Assignment: What you give back should be exactly the opening lines of the data, ending with the line that contains "708x422 pixels." and including it.

Records from a dataset
================================
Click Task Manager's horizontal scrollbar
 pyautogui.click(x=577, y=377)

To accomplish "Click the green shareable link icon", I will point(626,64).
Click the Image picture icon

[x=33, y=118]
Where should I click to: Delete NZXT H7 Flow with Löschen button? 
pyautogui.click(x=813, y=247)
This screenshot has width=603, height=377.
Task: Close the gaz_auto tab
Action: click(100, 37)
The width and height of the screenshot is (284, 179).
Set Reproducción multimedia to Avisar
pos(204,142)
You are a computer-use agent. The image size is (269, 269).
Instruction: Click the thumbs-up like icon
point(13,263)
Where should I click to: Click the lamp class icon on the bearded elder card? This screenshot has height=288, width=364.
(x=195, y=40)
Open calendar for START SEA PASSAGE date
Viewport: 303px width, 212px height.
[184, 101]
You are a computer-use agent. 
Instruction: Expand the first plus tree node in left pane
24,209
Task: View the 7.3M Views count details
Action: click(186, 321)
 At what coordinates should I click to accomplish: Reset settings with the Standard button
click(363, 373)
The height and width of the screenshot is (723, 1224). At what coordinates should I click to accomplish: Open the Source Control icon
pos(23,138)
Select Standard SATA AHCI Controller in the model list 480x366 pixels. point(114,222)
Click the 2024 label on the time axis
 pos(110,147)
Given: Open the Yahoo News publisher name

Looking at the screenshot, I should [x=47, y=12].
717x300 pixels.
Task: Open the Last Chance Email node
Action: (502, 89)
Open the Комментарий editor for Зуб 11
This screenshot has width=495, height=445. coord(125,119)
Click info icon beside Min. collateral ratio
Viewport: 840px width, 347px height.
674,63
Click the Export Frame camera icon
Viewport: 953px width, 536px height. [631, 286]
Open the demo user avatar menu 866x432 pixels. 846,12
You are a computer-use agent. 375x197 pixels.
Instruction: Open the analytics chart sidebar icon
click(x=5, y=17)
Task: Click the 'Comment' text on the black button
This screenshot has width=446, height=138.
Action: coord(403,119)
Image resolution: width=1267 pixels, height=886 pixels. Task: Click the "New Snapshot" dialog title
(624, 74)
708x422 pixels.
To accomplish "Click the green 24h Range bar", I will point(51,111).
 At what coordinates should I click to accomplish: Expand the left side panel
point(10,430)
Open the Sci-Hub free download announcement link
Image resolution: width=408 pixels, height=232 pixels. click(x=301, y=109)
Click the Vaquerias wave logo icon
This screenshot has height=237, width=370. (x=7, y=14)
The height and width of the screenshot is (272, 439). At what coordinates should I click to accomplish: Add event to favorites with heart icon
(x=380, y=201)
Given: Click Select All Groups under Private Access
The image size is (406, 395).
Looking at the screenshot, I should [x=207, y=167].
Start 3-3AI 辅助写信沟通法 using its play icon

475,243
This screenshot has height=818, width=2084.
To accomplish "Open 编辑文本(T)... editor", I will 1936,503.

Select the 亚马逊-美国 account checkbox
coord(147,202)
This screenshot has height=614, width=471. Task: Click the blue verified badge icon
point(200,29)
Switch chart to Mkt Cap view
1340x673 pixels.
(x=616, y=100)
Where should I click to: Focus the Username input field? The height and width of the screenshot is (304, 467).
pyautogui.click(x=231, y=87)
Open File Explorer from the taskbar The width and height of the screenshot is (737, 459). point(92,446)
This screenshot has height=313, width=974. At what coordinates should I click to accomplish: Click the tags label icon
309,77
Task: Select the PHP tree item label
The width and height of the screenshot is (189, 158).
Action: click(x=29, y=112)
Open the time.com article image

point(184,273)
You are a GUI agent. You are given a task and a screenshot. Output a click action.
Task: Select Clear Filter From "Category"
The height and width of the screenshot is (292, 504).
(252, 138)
================================
Answer to the problem:
Click Task Manager's horizontal scrollbar
 pyautogui.click(x=577, y=377)

To accomplish "Click the green shareable link icon", I will point(626,64).
Click the Image picture icon

[x=33, y=118]
Where should I click to: Delete NZXT H7 Flow with Löschen button? 
pyautogui.click(x=813, y=247)
This screenshot has width=603, height=377.
Task: Close the gaz_auto tab
Action: click(100, 37)
The width and height of the screenshot is (284, 179).
Set Reproducción multimedia to Avisar
pos(204,142)
You are a computer-use agent. The image size is (269, 269).
Instruction: Click the thumbs-up like icon
point(13,263)
Where should I click to: Click the lamp class icon on the bearded elder card? This screenshot has height=288, width=364.
(x=195, y=40)
Open calendar for START SEA PASSAGE date
Viewport: 303px width, 212px height.
[184, 101]
You are a computer-use agent. 
Instruction: Expand the first plus tree node in left pane
24,209
Task: View the 7.3M Views count details
Action: click(186, 321)
 At what coordinates should I click to accomplish: Reset settings with the Standard button
click(363, 373)
The height and width of the screenshot is (723, 1224). At what coordinates should I click to accomplish: Open the Source Control icon
pos(23,138)
Select Standard SATA AHCI Controller in the model list 480x366 pixels. point(114,222)
Click the 2024 label on the time axis
 pos(110,147)
Given: Open the Yahoo News publisher name

Looking at the screenshot, I should [x=47, y=12].
717x300 pixels.
Task: Open the Last Chance Email node
Action: (502, 89)
Open the Комментарий editor for Зуб 11
This screenshot has width=495, height=445. coord(125,119)
Click info icon beside Min. collateral ratio
Viewport: 840px width, 347px height.
674,63
Click the Export Frame camera icon
Viewport: 953px width, 536px height. [631, 286]
Open the demo user avatar menu 866x432 pixels. 846,12
You are a computer-use agent. 375x197 pixels.
Instruction: Open the analytics chart sidebar icon
click(x=5, y=17)
Task: Click the 'Comment' text on the black button
This screenshot has width=446, height=138.
Action: coord(403,119)
Image resolution: width=1267 pixels, height=886 pixels. Task: Click the "New Snapshot" dialog title
(624, 74)
708x422 pixels.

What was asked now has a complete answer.